Autre avantage : le topinambour se conserve plusieurs semaines dans un endroit frais et sec, contrairement à l’avocat qui mûrit rapidement. « C’est un produit de saison longue, disponible toute l’année dans la plupart des circuits de distribution », précise Top Santé. Les grandes surfaces françaises ont d’ailleurs vu leurs ventes de topinambours augmenter de 22 % au premier trimestre 2026, selon les chiffres de l’interprofession des fruits et légumes frais (Interfel).

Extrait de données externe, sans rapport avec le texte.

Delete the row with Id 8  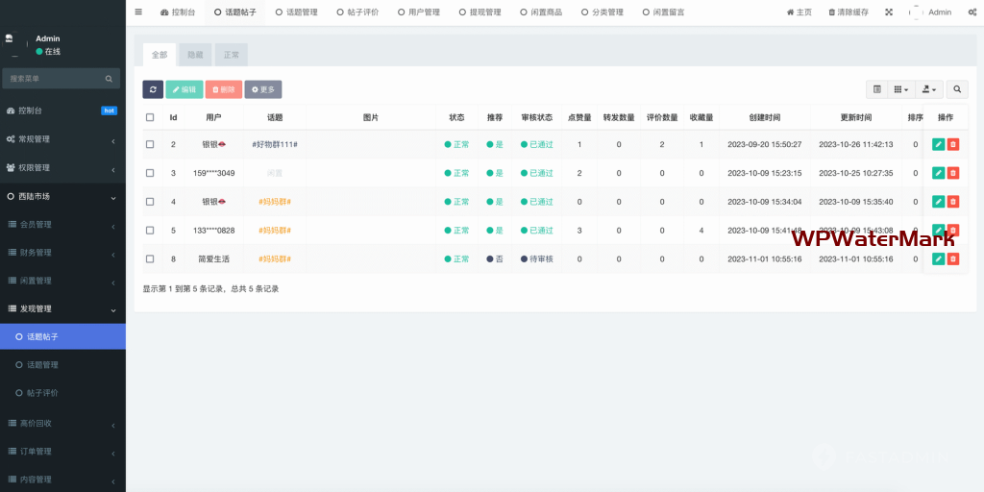click(x=953, y=259)
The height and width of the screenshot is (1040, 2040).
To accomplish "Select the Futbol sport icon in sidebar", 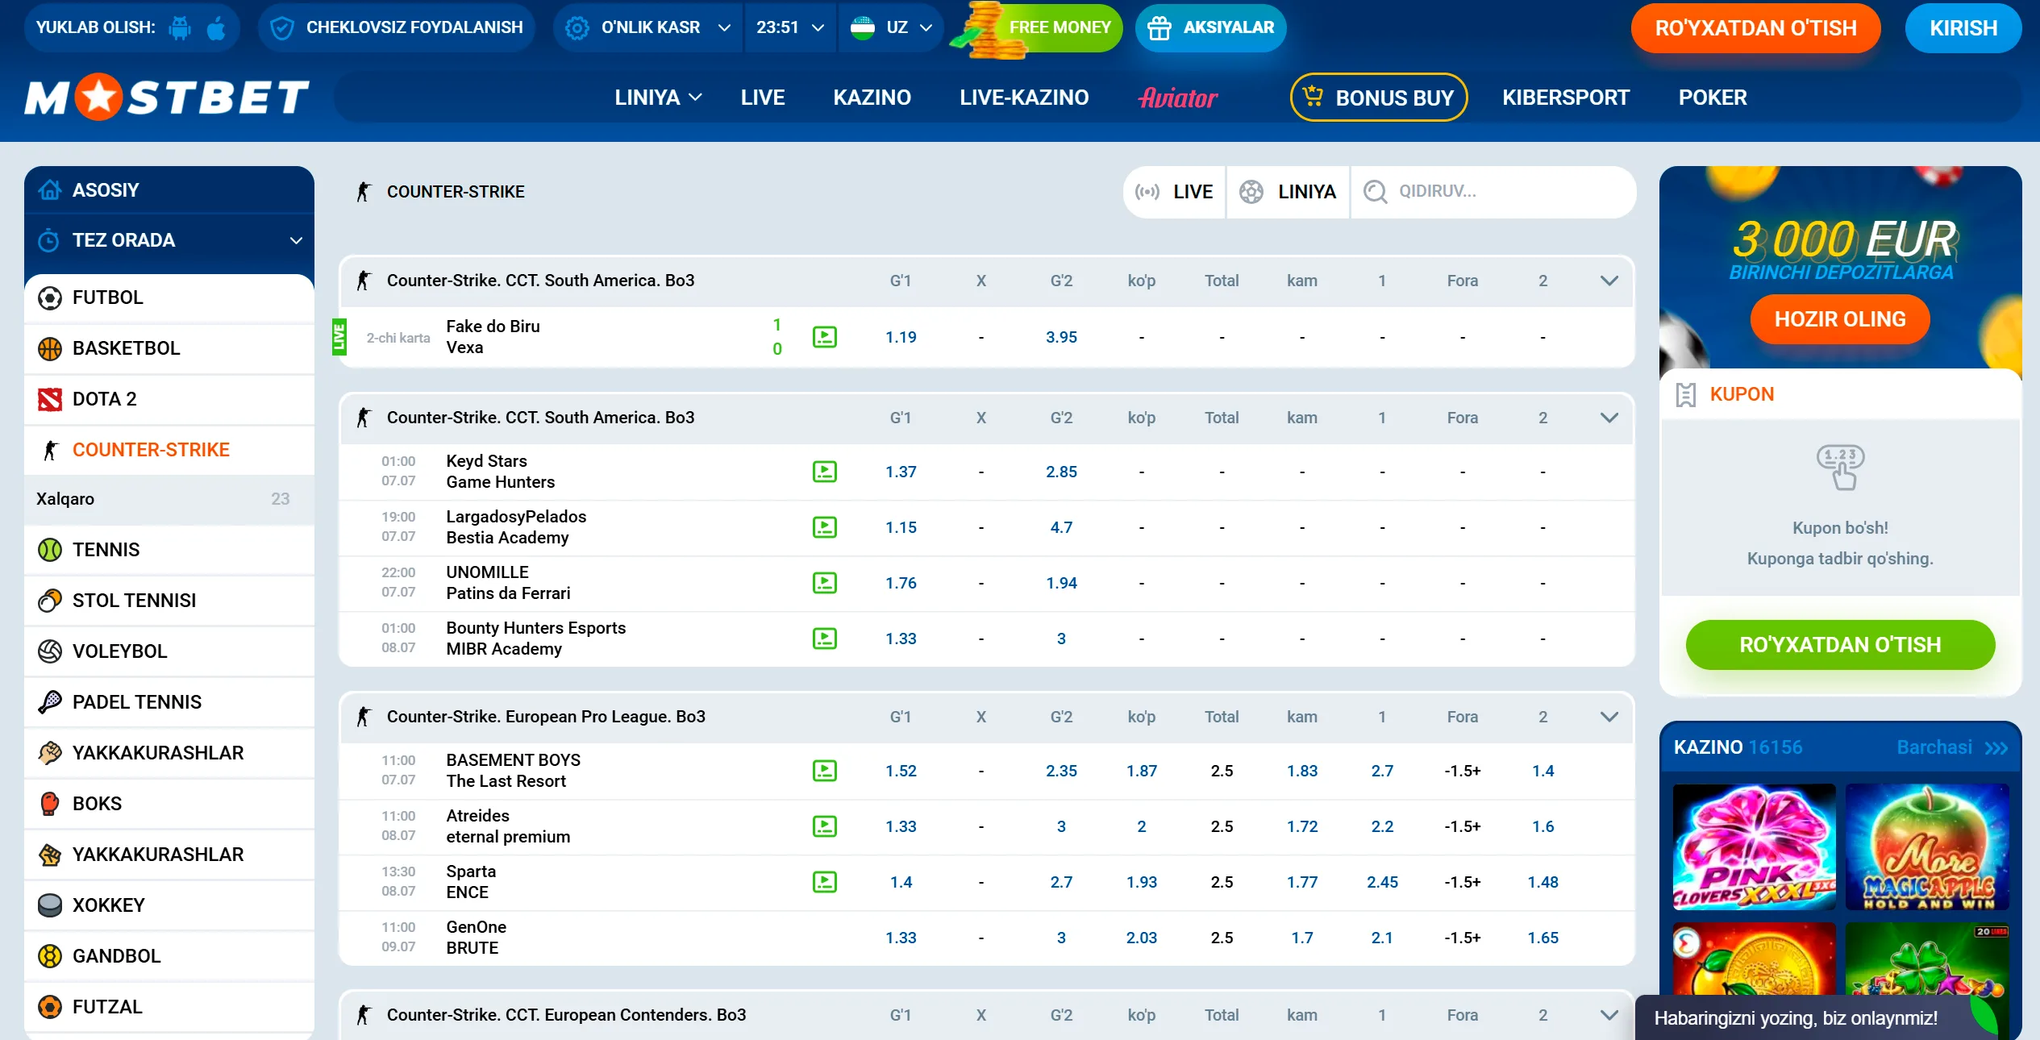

Un engouement qui dépasse les frontières françaises

Le phénomène ne se limite pas à l’Hexagone. Aux États-Unis, où l’avocat est un pilier des régimes healthy, des chefs new-yorkais ont commencé à intégrer le topinambour dans leurs menus. « Nous l’utilisons comme substitut dans nos tacos végétariens, et la réaction des clients est très positive », a confié le chef Marco Valdez au magazine Bon Appétit en mars 2026. En Allemagne, où la culture du topinambour est historique, les supermarchés Bio Company ont lancé une gamme de produits à base de ce tubercule, comme des « chips de topinambour » ou des soupes prêtes à consommer.

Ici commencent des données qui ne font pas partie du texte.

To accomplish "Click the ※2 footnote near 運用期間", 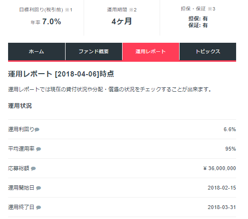I will 133,10.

En France, les réseaux sociaux amplifient cette tendance. Le hashtag #TopinambourChallenge cumule déjà plus de 50 000 publications sur Instagram, où les utilisateurs partagent leurs recettes et astuces. « On voit émerger une véritable communauté autour de ce légume oublié, qui redéfinit les codes de la cuisine durable », observe Top Santé. Les influenceurs culinaires, comme Clara Dupont (plus de 200 000 abonnés), ont largement contribué à populariser le topinambour auprès des jeunes générations.

Et maintenant ?

Pour 2026, les professionnels du secteur s’attendent à une augmentation continue des ventes de topinambour, portée par la demande en produits locaux et durables. Les agriculteurs français, notamment en Bretagne et dans le Centre-Val de Loire, ont annoncé des extensions de surfaces cultivées pour répondre à cette nouvelle dynamique. Une étude de marché menée par Kantar en avril 2026 estime que le topinambour pourrait représenter 5 % des ventes de légumes racines d’ici fin 2027, contre 2 % en 2025.

Reste à voir si les industriels de l’agroalimentaire sauront capitaliser sur cette tendance en développant des produits transformés à base de topinambour, comme des guacamoles végétales ou des dips prêts à l’emploi. Une chose est sûre : ce tubercule a toutes les cartes en main pour s’imposer durablement dans les assiettes.

Pour le choisir, privilégiez les tubercules fermes, sans taches ni gerçures. Évitez ceux qui présentent des signes de flétrissement. Côté conservation, gardez-les dans un sac en papier perforé au réfrigérateur, où ils se garderont environ deux semaines. Pour une conservation plus longue, vous pouvez les blanchir et les congeler.